▸ **BRANO ESTRATTO**:
• • •

Nel pomeriggio, al circolo, il prof. Alberto Meriggi, storico e profondo conoscitore della realtà di Treia e del maceratese dei bei tempi andati, ci ha parlato delle "Consuetudini alimentari bioregionali", ripescando anche fra i racconti di sua madre. Ed anche un altro dei nostri amici, intervenuti alla festa, aveva attinto abbondantemente dai racconti di sua madre, oltre che dai suoi ricordi d'infanzia: Michele Meomartino, che ci ha presentato il suo reading multimediale dal titolo semplice, ma evocativo: "C'era una volta il Pane", un testo, letto-recitato dal fine dicitore Emiliano, della compagnia OffTea di Treia, con intermezzi di belle musiche popolari e belle immagini d'altri tempi. I musicisti di Luce di Stelle e Upahar ci hanno fatto sognare con le loro esibizioni, soprattutto alla fine dell'incontro, sul terrazzino fuori dal circolo. Dopo la cena in casa siamo scesi in sala di meditazione per una sessione di canti congiunti dei nostri amici musicisti, presenti anche altri amici: Dimitri, Giusy e Francesca con le sue due bambine deliziose. Serata piena di magia.


La mattina di  domenica 29 aprile la cara e brava Aurora Severini è venuta da Staffolo per condurci in una passeggiata erboristica, in un luogo ove la biodiversità vegetale è incredibile e non sto neanche ad enumerare le numerose specie trovate e da lei riconosciute e spiegate. Pranzo a casa, cucinato da uno dei  nostri cuochi preferiti: Michele, squisito!

• • •

▸ **RECORD ESTRATTI**:
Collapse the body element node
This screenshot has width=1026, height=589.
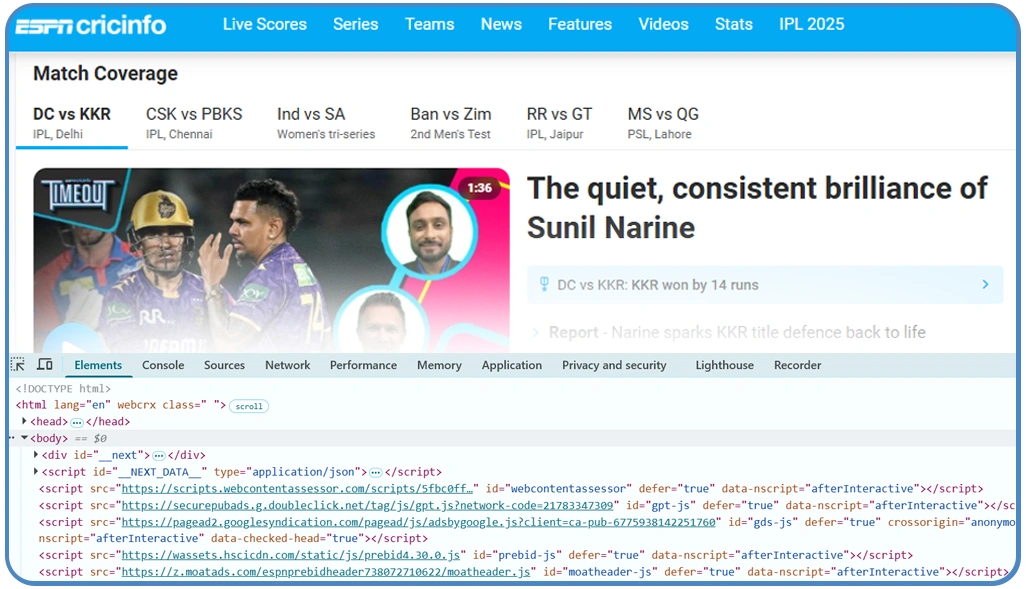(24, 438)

• • •

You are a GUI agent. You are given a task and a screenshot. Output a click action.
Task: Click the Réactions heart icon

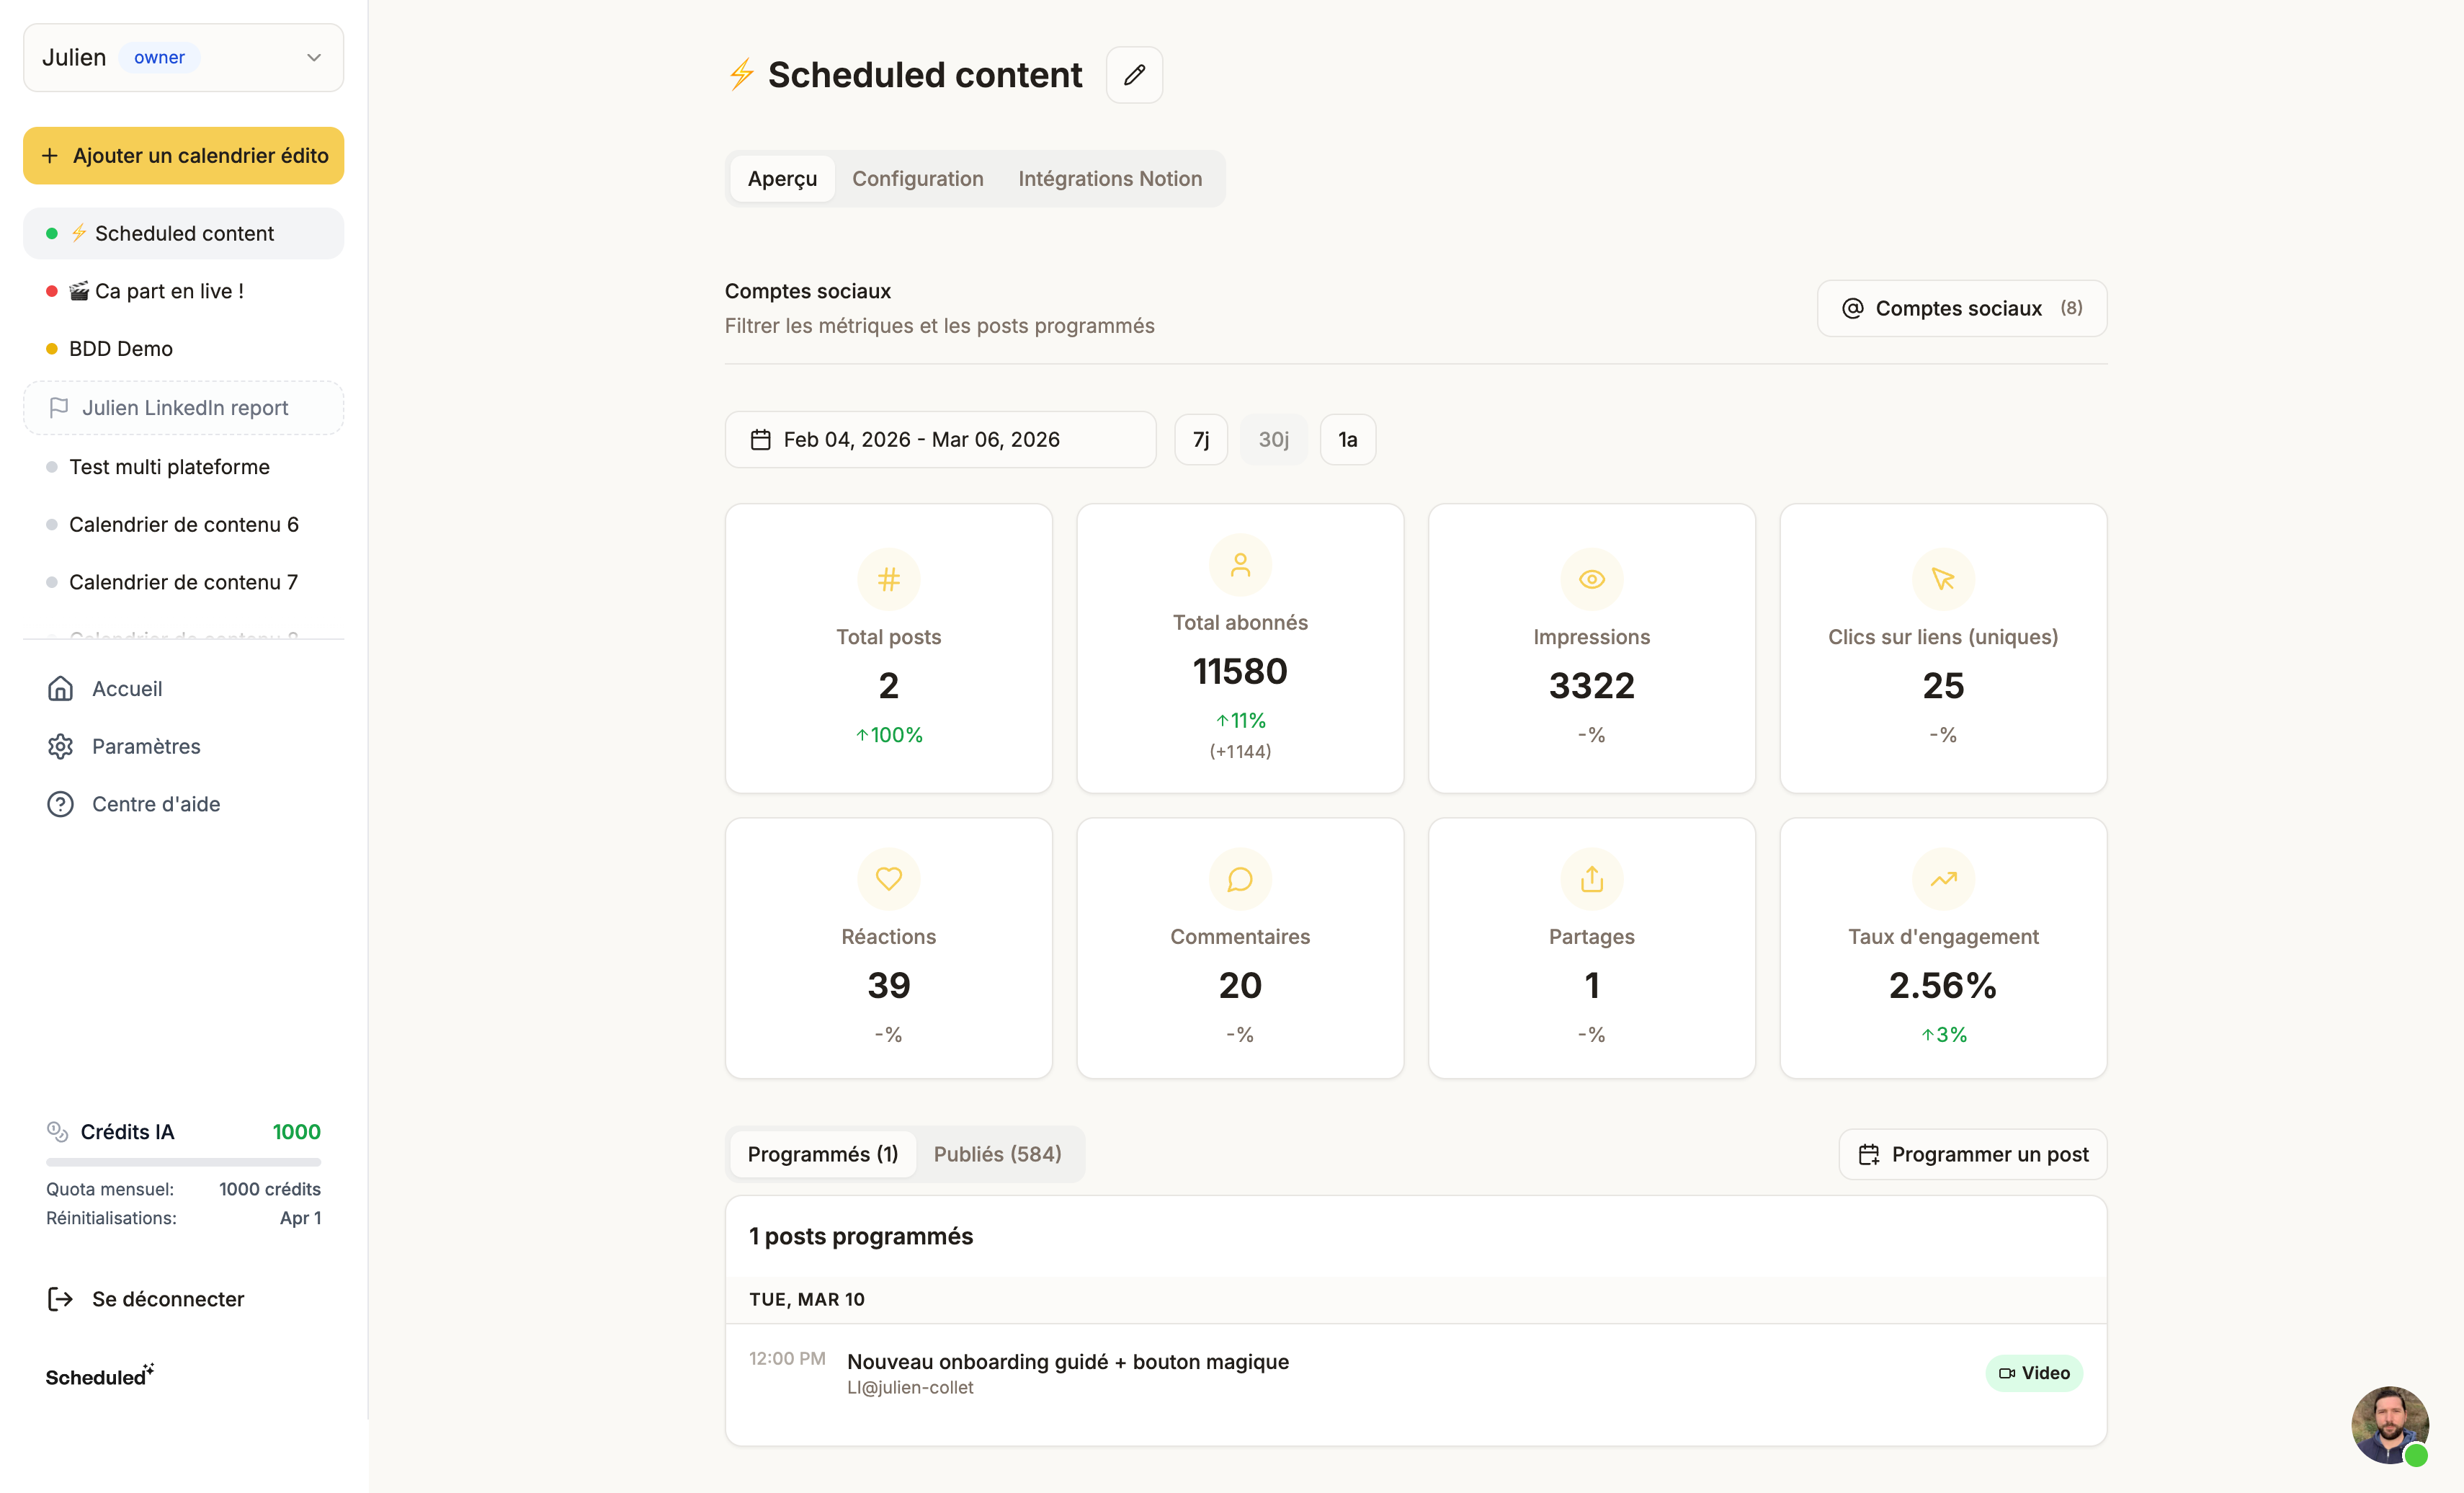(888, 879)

• • •

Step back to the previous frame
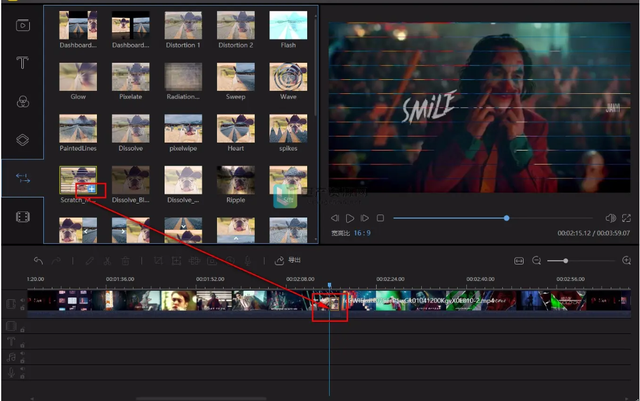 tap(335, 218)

• • •

Secondo il brano estratto, da quale località è venuta Aurora Severini per guidare la passeggiata erboristica?

Da Staffolo.